START Supplied data
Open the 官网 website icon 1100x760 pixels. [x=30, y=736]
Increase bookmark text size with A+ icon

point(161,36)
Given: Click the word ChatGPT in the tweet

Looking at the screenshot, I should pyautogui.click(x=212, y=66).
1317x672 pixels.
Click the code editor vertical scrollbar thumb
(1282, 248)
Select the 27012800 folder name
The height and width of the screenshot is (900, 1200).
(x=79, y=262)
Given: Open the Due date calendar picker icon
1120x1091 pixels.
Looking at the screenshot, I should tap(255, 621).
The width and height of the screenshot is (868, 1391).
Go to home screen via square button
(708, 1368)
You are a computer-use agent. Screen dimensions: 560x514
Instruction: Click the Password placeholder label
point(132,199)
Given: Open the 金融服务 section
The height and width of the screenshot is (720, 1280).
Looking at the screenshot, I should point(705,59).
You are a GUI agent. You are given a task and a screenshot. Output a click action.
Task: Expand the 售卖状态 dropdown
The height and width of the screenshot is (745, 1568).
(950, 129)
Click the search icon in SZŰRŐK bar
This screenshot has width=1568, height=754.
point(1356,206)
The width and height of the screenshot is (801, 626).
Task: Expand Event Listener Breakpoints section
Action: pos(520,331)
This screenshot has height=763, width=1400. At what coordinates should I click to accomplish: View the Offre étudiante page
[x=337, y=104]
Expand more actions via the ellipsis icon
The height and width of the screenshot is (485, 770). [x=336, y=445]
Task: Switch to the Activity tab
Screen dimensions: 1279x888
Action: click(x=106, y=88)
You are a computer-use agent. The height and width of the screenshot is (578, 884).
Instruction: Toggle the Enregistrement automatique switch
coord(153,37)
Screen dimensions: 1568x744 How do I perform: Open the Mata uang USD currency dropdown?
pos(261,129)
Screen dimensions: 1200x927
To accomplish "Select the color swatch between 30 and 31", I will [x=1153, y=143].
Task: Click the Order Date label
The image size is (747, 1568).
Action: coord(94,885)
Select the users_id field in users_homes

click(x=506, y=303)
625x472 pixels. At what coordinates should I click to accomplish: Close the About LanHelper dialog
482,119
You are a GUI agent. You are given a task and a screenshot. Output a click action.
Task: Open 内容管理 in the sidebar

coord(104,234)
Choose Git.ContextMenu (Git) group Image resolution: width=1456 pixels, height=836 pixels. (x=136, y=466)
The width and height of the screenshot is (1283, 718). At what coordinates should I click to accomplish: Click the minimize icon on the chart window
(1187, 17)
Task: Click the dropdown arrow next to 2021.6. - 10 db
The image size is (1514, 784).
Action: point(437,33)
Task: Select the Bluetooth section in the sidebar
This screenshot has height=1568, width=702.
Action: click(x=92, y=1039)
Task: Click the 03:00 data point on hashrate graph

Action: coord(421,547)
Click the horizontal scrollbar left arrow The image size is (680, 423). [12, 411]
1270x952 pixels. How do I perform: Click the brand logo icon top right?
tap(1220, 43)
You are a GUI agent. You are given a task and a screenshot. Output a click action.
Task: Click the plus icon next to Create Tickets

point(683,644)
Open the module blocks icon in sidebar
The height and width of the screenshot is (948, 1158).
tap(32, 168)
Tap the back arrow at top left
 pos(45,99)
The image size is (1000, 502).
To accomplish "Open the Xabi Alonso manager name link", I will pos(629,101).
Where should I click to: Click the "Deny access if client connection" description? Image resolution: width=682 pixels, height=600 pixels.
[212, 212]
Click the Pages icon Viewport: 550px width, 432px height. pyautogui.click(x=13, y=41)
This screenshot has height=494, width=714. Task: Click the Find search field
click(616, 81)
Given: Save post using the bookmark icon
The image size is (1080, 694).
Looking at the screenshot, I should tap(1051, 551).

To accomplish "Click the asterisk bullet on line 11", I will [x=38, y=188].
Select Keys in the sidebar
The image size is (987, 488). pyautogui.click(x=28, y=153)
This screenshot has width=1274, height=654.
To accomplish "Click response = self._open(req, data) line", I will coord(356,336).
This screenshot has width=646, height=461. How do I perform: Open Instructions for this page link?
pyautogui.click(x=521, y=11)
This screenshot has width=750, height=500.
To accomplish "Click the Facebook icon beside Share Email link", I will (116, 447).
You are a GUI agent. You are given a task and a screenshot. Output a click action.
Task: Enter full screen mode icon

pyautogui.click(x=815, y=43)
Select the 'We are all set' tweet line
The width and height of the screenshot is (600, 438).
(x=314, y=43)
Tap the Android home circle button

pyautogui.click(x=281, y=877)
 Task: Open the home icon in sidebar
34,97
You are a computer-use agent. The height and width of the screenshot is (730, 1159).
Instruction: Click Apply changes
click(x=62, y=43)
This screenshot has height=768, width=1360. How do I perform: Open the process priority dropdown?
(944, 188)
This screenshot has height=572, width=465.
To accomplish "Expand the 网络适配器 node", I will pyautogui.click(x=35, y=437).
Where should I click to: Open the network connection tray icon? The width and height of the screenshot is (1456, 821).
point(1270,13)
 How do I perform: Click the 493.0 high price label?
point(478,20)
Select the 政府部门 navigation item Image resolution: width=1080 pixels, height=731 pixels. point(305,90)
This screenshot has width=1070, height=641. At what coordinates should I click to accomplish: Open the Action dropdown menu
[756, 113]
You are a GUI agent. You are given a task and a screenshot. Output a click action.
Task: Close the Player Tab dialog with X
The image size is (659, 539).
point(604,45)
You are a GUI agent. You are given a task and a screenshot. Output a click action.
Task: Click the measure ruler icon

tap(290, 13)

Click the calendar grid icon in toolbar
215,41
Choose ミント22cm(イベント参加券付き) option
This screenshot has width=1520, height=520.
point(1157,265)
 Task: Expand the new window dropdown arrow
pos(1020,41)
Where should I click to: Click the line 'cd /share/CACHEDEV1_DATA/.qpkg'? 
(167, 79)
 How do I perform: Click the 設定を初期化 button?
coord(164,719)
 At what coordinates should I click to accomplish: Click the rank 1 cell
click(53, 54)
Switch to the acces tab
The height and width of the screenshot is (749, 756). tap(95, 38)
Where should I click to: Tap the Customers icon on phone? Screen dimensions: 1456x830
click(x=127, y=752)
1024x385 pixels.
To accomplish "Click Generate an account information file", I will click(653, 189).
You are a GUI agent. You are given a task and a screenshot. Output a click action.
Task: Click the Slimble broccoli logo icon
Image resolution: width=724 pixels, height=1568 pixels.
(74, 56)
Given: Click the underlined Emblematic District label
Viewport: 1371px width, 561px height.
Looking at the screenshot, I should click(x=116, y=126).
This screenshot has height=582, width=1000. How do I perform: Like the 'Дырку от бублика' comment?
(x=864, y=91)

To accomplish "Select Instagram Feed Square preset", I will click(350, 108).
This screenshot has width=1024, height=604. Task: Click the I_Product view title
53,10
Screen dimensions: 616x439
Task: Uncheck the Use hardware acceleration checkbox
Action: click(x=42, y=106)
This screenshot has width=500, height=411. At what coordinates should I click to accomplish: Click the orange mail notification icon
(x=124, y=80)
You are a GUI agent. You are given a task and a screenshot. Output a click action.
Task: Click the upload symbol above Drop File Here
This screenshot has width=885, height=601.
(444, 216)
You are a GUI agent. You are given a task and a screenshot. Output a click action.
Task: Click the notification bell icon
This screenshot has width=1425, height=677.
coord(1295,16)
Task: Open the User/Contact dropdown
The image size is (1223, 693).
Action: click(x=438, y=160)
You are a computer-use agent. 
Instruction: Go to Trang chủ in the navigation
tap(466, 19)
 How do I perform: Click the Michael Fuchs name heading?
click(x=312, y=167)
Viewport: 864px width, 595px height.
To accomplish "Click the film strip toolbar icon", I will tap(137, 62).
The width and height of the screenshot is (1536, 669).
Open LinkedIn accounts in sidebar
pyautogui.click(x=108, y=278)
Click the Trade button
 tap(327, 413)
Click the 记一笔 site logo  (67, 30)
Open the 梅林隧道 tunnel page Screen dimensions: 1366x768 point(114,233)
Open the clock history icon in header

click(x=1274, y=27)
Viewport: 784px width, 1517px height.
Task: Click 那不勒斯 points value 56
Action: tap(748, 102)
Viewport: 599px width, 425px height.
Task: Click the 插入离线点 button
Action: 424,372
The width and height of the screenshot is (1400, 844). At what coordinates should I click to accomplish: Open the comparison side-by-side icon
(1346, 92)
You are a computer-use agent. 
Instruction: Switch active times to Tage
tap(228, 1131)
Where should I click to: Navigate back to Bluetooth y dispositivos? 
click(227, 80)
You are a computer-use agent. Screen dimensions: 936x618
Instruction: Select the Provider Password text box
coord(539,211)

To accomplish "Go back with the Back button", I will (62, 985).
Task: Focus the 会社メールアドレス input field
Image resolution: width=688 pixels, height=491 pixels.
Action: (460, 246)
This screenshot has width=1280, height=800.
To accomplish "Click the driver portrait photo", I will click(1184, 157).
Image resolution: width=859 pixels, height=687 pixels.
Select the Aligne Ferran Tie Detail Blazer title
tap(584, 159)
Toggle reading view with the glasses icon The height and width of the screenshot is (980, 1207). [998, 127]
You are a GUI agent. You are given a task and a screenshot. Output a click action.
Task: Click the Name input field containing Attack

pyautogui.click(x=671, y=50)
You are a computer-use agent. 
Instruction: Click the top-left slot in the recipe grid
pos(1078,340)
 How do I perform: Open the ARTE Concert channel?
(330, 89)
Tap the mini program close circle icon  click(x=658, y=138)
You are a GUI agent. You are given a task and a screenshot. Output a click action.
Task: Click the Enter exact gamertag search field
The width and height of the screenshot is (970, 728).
END Supplied data
Report every line from the material above that mentions the word "computer".

You are a computer-use agent. Screen dimensions: 560x514
You are a computer-use agent. The height and width of the screenshot is (578, 884).
You are a computer-use agent. The height and width of the screenshot is (730, 1159).
You are a computer-use agent. 
You are a computer-use agent. 
You are a computer-use agent. Screen dimensions: 936x618
You are a computer-use agent. 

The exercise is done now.